El gobierno se ha cargado de un plumazo, por el procedimiento de urgencia, valiéndose de su guardia pretoriana parlamentaria -con la simbólica ayuda de sus píos socios de Unió Democràtica de Catalunya- el principio de la jurisdicción universal, la justicia penal internacional que los tribunales españoles, adelantados en esto, venían practicando. Otra vez una cuestión de principios. Y uno muy tocado porque, si ya la fe en el de la justicia nacional es casi inexistente a la vista de los sonados casos como la Gürtel, Bárcenas y, sobre todo, la Infanta, la que se depositaba en la jurisdicción universal ha recibido un golpe de muerte. Los jueces españoles tenían de los nervios a una decena de tiranos distribuidos por medio mundo.
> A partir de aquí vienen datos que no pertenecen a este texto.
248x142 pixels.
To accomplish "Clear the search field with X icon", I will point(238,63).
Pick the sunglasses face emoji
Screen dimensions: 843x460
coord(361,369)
Pero la cuestión se plantea -y a toda pastilla, literalmente perdiendo el trasero- cuando afecta a los poderosos. Ya los Estados Unidos respondieron hace unos años con una típica chulería del Far West ante la petición española de que compareciera ante la justicia el oficial gringo que dio la orden de disparar contra el cámara español Couso en la guerra del Irak. "Helará en el infierno", dijo un mandamás estadounidense, "antes de que un militar nortamericano comparezca ante un juez español." Y colorín, colorado.
Pero la Justicia no sabe de infiernos ni amenazas. Solo sabe de principios, así que sigue pidiendo la comparecencia de los militares y, acelerándose, también la detención de unos ex-gobernantes chinos, a cuenta del presunto genocidio del Tibet. Los chinos, en lugar de responder a lo gringo, muy irritados, amenazan en serio y recuerdan que tienen el veinte por ciento de la deuda española. Así que el gobierno, en efecto, ha dado un bote y ha rendido completa pleitesía a los barandas del momento. Este mismo gobierno se niega a extraditar a presuntos torturadores de la dictadura para su procesamiento en la Argentina. Menos mal que los chinos parecen darse por contentos con que España se olvide para siempre de la jurisdicción penal universal y no pide que le extraditen a los juececillos que han osado acusar a sus geniales timoneles. Porque, dados el terror y la sumisión de nuestro gobierno, no sé lo que haría. Sumisión, tercera ese negra de este sistema que hace aguas.